BioPharma

Lilly’s biomarker-driven drug shows strong, durable response rates in lung cancer patients

Analysts nevertheless wrote that with each data update, Lilly’s RET inhibitor LOXO-292 (selpercatinib) appears less differentiated on efficacy as well as tolerability from Blueprint Medicines’ BLU-667 (pralsetinib).

More than two-thirds of patients with non-small cell lung cancer in a trial of a drug designed to treat cancers based on a genetic biomarker experienced durable remissions, according to data from a clinical trial presented Monday at an ongoing lung cancer conference. However, analysts wrote that it appears progressively less differentiated from a competing drug in the same therapeutic class.

Indianapolis-based Eli Lilly & Co. presented data from the Phase I/II LIBRETTO-001 trial of LOXO-292 (selpercatinib) at the World Conference on Lung Cancer in Barcelona, Spain, showing an overall response rate (ORR) of 68 percent among the 105 NSCLC patients in the registration-directed dataset. The drug targets RET fusions, a genetic driver of certain cancers that is rare overall, but whose inhibition carries an unusually strong likelihood of response to treatment. Lilly plans to submit a regulatory approval application by year-end.

The drug was originally developed by Loxo Oncology, which won approval for its NTRK inhibitor Vitrakvi (larotrectinib) last November for cancers with NTRK fusions. Lilly acquired Loxo in January for $8 billion.

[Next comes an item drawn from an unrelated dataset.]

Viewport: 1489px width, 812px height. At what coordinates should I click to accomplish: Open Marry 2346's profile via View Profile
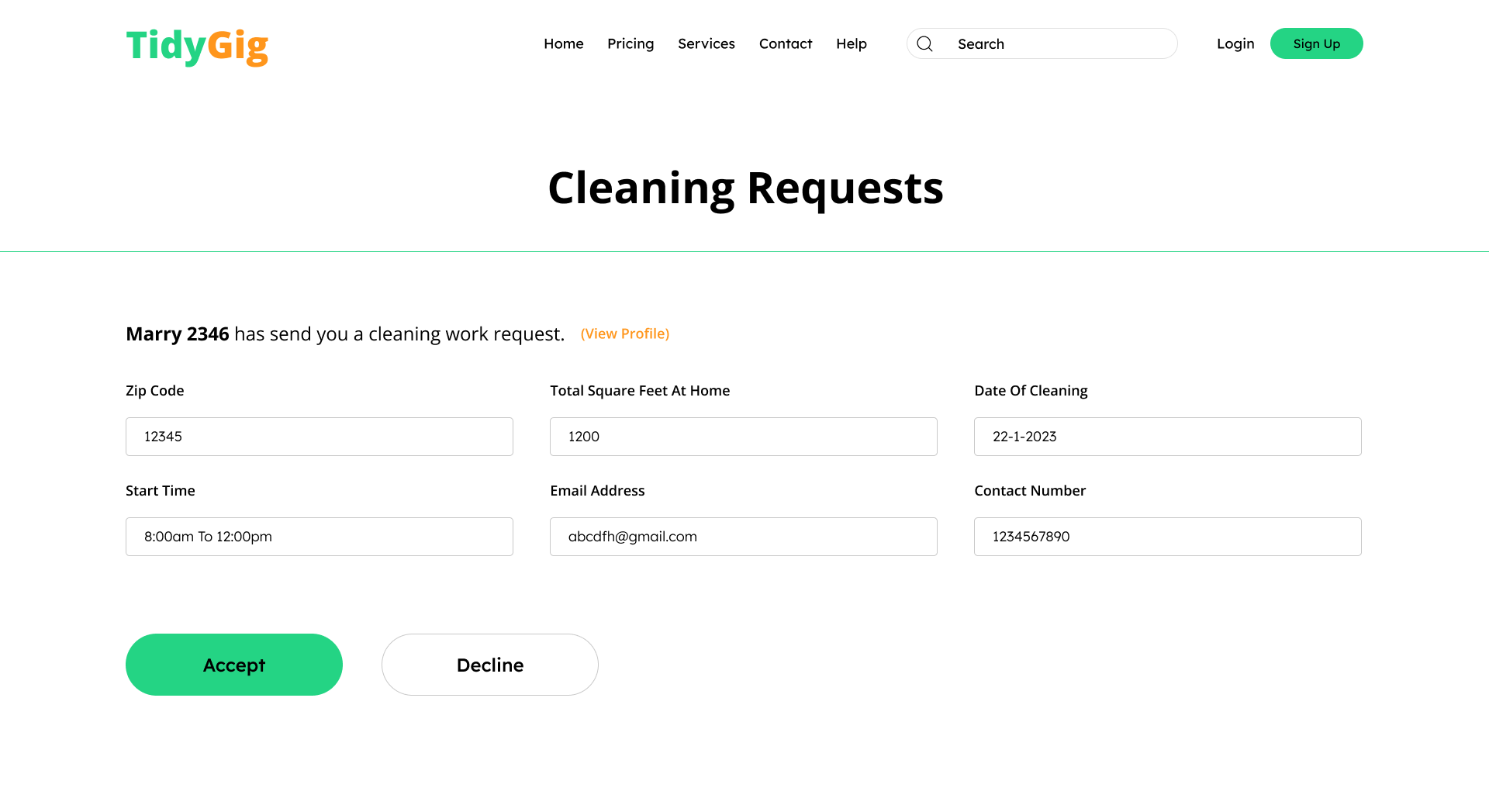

Selpercatinib additionally demonstrated an 85 percent ORR among treatment-naive patients and a central nervous system ORR of 91 percent among patients whose disease had metastasized to the brain. Patients in the registration dataset were heavily pretreated, having received a median of three prior systemic regimens, including 55 percent who received a prior PD-1 or PD-L1 checkpoint inhibitor and 48 percent who received a multikinase inhibitor. Median duration of response was 20.3 months, and median progression-free survival was 18.4 months, though the data on both those counts are still maturing, given that relatively few patients have progressed or lost their responses.

In terms of safety, 1.7 percent of patients – nine total – have discontinued the drug due to treatment-related toxicity.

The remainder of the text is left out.